[Stored records]
►

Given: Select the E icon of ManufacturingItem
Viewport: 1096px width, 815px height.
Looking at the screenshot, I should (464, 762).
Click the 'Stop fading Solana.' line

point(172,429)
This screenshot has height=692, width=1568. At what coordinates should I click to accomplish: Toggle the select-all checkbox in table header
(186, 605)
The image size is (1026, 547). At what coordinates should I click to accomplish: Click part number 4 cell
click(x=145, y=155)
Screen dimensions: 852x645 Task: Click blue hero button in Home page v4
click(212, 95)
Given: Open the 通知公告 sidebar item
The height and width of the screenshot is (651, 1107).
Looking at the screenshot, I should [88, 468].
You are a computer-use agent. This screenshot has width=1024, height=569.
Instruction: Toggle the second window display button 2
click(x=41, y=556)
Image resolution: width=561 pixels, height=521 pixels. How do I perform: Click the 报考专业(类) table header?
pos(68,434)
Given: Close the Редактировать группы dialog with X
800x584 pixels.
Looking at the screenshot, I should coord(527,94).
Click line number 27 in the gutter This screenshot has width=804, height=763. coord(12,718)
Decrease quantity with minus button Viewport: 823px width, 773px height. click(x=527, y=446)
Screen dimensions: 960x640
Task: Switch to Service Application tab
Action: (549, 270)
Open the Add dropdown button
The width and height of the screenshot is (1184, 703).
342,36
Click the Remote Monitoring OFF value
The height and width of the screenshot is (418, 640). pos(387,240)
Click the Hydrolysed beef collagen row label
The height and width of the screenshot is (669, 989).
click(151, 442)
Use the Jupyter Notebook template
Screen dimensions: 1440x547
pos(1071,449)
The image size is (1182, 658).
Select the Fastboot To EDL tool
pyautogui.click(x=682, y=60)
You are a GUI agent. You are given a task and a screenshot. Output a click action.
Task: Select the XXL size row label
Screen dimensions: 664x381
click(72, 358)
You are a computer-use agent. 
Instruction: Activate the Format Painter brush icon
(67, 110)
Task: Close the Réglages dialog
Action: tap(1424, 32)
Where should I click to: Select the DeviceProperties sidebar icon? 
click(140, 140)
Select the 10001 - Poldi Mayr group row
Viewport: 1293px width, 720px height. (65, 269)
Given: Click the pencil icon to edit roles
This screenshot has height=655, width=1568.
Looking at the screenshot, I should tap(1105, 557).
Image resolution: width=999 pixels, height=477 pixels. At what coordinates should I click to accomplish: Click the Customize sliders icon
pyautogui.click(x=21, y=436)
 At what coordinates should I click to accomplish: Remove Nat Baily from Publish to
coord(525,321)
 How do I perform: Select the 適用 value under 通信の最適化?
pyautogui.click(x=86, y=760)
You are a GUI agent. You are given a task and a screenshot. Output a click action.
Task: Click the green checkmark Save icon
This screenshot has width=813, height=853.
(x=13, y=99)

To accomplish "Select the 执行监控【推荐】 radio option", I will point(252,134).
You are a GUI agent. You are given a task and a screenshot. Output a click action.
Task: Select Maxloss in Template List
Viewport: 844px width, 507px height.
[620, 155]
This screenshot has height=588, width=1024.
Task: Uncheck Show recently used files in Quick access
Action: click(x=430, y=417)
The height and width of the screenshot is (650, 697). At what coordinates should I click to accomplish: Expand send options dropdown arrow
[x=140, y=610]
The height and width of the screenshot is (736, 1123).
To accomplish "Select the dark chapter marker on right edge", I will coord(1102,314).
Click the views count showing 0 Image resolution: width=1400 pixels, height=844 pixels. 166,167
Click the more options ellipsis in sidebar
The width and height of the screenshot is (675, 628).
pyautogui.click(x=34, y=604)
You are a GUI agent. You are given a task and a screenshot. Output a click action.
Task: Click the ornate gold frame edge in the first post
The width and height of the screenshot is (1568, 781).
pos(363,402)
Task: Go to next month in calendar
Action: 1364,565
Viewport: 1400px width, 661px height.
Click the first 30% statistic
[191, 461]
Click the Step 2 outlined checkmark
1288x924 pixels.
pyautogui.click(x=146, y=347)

◄

■ TRY IT ■
Return exactly the line that contains "Where should I" and every line after it, through the last line of the records.

■ SOLUTION FOR THIS TASK ■
Where should I click to: Select the DeviceProperties sidebar icon? 
click(140, 140)
Select the 10001 - Poldi Mayr group row
Viewport: 1293px width, 720px height. (65, 269)
Given: Click the pencil icon to edit roles
This screenshot has height=655, width=1568.
Looking at the screenshot, I should tap(1105, 557).
Image resolution: width=999 pixels, height=477 pixels. At what coordinates should I click to accomplish: Click the Customize sliders icon
pyautogui.click(x=21, y=436)
 At what coordinates should I click to accomplish: Remove Nat Baily from Publish to
coord(525,321)
 How do I perform: Select the 適用 value under 通信の最適化?
pyautogui.click(x=86, y=760)
You are a GUI agent. You are given a task and a screenshot. Output a click action.
Task: Click the green checkmark Save icon
This screenshot has width=813, height=853.
(x=13, y=99)

To accomplish "Select the 执行监控【推荐】 radio option", I will point(252,134).
You are a GUI agent. You are given a task and a screenshot. Output a click action.
Task: Select Maxloss in Template List
Viewport: 844px width, 507px height.
[620, 155]
This screenshot has height=588, width=1024.
Task: Uncheck Show recently used files in Quick access
Action: click(x=430, y=417)
The height and width of the screenshot is (650, 697). At what coordinates should I click to accomplish: Expand send options dropdown arrow
[x=140, y=610]
The height and width of the screenshot is (736, 1123).
To accomplish "Select the dark chapter marker on right edge", I will coord(1102,314).
Click the views count showing 0 Image resolution: width=1400 pixels, height=844 pixels. 166,167
Click the more options ellipsis in sidebar
The width and height of the screenshot is (675, 628).
pyautogui.click(x=34, y=604)
You are a GUI agent. You are given a task and a screenshot. Output a click action.
Task: Click the ornate gold frame edge in the first post
The width and height of the screenshot is (1568, 781).
pos(363,402)
Task: Go to next month in calendar
Action: 1364,565
Viewport: 1400px width, 661px height.
Click the first 30% statistic
[191, 461]
Click the Step 2 outlined checkmark
1288x924 pixels.
pyautogui.click(x=146, y=347)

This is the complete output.